# Exercise directions:
Find each line in the records that contains the word "computer", and copy those lines.

* START *

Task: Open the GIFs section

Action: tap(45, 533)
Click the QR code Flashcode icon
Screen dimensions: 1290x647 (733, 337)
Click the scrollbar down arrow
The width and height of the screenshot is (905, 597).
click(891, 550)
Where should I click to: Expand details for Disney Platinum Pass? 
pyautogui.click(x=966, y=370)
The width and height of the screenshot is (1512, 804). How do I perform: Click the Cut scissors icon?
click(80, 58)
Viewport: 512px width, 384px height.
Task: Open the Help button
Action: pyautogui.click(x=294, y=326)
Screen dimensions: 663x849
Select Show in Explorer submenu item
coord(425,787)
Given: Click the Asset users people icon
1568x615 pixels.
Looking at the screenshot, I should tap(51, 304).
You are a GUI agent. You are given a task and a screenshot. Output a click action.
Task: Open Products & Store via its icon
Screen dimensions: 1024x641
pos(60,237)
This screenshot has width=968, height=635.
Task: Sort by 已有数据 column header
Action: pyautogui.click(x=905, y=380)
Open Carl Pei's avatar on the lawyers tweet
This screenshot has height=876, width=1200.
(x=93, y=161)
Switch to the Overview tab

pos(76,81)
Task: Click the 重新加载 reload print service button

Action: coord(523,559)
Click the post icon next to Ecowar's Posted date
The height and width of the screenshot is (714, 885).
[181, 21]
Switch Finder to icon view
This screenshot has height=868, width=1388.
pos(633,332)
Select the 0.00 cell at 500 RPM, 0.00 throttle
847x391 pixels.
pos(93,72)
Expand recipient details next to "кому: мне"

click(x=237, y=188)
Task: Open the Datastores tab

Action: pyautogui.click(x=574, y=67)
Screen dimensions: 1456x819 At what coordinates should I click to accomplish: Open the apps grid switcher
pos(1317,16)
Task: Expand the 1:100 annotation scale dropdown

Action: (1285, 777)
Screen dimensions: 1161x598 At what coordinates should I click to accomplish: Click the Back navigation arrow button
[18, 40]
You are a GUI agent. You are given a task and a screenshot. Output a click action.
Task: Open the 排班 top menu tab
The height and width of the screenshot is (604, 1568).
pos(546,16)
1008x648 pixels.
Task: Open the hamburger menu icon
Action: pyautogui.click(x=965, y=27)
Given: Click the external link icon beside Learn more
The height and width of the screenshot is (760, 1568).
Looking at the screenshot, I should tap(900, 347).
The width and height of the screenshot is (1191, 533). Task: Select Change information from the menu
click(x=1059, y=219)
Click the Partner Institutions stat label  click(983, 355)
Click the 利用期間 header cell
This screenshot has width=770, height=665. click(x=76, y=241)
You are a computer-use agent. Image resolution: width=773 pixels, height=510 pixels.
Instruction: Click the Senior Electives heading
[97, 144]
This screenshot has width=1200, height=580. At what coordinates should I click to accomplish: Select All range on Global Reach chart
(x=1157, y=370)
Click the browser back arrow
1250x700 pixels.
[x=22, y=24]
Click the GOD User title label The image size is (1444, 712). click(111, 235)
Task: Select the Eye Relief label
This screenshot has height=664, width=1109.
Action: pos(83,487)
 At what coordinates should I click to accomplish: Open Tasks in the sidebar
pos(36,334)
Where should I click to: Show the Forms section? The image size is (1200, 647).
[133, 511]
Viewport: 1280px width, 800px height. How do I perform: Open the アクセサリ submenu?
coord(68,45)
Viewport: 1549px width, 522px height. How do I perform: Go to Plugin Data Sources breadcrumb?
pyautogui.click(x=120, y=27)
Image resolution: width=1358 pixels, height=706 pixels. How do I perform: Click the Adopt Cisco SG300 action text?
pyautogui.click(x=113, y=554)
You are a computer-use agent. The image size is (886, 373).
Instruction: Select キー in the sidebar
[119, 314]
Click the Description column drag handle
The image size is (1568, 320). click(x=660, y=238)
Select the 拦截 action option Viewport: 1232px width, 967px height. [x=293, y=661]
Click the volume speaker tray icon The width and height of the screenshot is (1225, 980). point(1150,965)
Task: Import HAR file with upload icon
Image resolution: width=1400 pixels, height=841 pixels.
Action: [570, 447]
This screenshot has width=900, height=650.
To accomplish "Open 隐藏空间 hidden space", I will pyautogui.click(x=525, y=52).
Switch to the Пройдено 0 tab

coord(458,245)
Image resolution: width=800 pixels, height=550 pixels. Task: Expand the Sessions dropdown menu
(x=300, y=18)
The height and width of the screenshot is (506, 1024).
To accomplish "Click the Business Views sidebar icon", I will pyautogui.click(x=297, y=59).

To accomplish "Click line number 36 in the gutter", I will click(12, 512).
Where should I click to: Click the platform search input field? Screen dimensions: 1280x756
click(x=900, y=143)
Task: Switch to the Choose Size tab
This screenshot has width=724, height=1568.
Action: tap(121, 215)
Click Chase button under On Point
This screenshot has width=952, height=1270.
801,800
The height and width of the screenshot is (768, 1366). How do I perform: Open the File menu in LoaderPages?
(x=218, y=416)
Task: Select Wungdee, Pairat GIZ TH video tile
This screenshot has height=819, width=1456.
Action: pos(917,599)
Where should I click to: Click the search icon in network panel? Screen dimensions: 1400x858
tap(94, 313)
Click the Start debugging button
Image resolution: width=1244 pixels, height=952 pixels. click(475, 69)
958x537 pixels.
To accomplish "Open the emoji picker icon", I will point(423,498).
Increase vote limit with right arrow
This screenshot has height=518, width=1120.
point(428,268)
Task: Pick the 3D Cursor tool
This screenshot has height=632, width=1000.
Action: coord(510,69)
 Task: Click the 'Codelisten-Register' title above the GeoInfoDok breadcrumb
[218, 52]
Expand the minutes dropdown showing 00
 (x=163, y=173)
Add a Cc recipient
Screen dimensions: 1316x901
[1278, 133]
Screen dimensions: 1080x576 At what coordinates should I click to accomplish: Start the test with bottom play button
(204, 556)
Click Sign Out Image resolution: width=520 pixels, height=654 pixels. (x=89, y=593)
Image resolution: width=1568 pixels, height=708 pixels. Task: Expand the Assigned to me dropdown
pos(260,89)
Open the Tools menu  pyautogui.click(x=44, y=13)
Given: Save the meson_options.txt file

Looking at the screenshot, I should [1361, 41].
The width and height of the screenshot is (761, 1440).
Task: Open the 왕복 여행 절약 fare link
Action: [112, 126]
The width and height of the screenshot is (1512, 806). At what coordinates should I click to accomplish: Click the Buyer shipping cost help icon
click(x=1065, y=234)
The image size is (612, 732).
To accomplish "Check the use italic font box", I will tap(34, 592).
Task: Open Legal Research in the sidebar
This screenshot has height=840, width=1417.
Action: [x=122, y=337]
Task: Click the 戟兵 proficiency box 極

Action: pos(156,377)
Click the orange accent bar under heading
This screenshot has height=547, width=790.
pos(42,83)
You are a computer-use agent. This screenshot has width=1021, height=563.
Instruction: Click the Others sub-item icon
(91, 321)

* END *

# The output:
You are a computer-use agent. Image resolution: width=773 pixels, height=510 pixels.
You are a computer-use agent. The image size is (886, 373).
You are a computer-use agent. This screenshot has width=1021, height=563.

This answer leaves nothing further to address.